[XII]

MAURICE MAETERLINCK

I

The dramatical evolution of Maurice Maeterlinck.

When this Belgian poet, dramatist, mystic, became known in America, his plays, avowedly written for marionettes, were received with open-eyed wonder or prolonged laughter. Any idea that he be taken seriously was scouted by serious critics, and the usual fate befell them-well-meaning amateurs seized them as legitimate prey. There is no denying the fact that at one time Maeterlinck meant for most people a crazy crow masquerading in tail feathers plucked from the Swan of Avon.

But caricature and critical malignity did not retard the growth of this very remarkable young man—he was born in 1862—and presently we heard more of him. After we had finished The Treasure of the Lowly, Wisdom and Destiny, The Buried Temple, and The Double Garden, it was conceded that a mistake had been made just as in Browning's case. A mystic—yes, and one who had adjusted his very sensitive scheme of thought to the practical work-a-day work. A Belgian Emerson, rather than a Belgian Shakespeare; but an Emerson who had in him much of Edgar Allan Poe. Toujours Poe, in any consideration of modern continental poets.

Maeterlinck began with a volume of poems entitled Serres Chaudes, often compared to the unrhymed, loose rhythmic prose of Walt Whitman. They do bear a certain superficial resemblance to Whitman's effusions, though not in idea. It is rather a cataloguing, aimless apparently, of widely disparate subjects. But the substance derives more from that extraordinary book of an extraordinary poet, Les Illuminations by Arthur Rimbaud, than from the ragged, epical lines of Whitman. Take, for example, the following specimen of Maeterlinck's âme in Serres Chaudes:—

"One day there was a poor little festival in the suburbs of my soul. They mowed the hemlock there one Sunday morning, and all the convent virgins saw the ships pass by on the canal one sunny fast day, while the swans suffered under a poisonous bridge. The trees were lopped about the prison; medicines were brought one afternoon in June and meals for the patients were spread over the whole horizon."

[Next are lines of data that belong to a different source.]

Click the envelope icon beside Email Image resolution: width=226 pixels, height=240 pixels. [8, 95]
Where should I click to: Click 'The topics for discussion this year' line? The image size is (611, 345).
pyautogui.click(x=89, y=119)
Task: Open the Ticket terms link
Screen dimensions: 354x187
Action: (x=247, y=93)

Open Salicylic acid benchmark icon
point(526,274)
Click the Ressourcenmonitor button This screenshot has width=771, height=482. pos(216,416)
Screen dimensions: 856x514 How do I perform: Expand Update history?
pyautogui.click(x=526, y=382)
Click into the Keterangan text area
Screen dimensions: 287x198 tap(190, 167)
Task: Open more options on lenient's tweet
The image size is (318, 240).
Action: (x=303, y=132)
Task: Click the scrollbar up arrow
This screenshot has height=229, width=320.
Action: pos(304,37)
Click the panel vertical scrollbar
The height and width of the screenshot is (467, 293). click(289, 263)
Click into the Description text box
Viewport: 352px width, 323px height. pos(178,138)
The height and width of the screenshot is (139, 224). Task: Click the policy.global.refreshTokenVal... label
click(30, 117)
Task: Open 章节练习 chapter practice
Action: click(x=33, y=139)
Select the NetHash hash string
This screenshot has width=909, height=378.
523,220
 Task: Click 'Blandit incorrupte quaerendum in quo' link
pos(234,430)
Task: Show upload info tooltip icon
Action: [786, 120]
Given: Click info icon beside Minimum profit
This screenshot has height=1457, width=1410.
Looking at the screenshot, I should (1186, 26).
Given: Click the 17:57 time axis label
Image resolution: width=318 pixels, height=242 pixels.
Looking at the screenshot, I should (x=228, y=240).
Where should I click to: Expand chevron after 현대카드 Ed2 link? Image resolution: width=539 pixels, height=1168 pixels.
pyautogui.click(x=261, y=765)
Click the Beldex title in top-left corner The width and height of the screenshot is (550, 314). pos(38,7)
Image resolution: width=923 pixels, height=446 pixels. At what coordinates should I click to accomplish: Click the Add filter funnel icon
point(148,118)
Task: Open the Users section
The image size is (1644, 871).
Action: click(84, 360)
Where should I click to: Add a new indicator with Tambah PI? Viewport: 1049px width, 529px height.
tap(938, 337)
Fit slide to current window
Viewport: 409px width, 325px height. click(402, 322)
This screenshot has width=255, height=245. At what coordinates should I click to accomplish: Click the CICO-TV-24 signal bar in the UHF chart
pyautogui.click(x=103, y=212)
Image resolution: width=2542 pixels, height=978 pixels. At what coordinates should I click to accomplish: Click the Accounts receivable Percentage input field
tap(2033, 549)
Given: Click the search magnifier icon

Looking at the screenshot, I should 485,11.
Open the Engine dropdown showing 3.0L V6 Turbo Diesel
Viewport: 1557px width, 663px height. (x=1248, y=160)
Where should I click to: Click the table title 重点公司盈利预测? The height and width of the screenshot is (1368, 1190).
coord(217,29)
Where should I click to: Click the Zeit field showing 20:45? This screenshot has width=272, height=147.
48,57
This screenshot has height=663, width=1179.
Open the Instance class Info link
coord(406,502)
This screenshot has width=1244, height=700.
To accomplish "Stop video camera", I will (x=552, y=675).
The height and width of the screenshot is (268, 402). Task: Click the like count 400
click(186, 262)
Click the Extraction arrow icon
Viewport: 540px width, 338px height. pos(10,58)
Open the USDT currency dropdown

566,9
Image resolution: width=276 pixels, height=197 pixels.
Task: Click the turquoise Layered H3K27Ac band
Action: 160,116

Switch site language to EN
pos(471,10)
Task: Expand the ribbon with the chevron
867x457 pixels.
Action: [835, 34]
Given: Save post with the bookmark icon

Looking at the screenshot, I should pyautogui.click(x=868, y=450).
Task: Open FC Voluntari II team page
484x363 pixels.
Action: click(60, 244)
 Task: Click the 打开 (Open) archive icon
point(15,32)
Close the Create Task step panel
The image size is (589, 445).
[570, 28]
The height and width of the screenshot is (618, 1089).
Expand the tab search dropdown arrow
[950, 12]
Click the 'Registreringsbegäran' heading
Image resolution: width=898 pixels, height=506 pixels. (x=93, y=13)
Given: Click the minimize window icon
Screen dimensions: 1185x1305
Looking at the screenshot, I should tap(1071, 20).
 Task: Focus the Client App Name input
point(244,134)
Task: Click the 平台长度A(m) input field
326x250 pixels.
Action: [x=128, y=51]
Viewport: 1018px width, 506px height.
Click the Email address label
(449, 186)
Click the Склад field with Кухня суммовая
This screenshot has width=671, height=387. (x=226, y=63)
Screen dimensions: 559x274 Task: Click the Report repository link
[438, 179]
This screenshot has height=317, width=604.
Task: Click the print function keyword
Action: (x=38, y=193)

Now read Rimbaud, translated admirably by Aline Gorren: "As soon as the Idea of the Deluge had sunk back into its place, a rabbit halted amid the sainfoin and the small swinging bells and said its prayers to the rainbow, through the spider's web.... The caravans started. And the splendid hotel was erected upon the chaos of ice and night at the Pole.... In hours of bitterness I imagine balls of sapphire, of metal. I am master of the silence. Why should the semblance of a vent-hole seem to pale up there at the corner of a vault?"

Both these hallucinations illustrate what Rémy de Gourmont would call disassociation of ideas.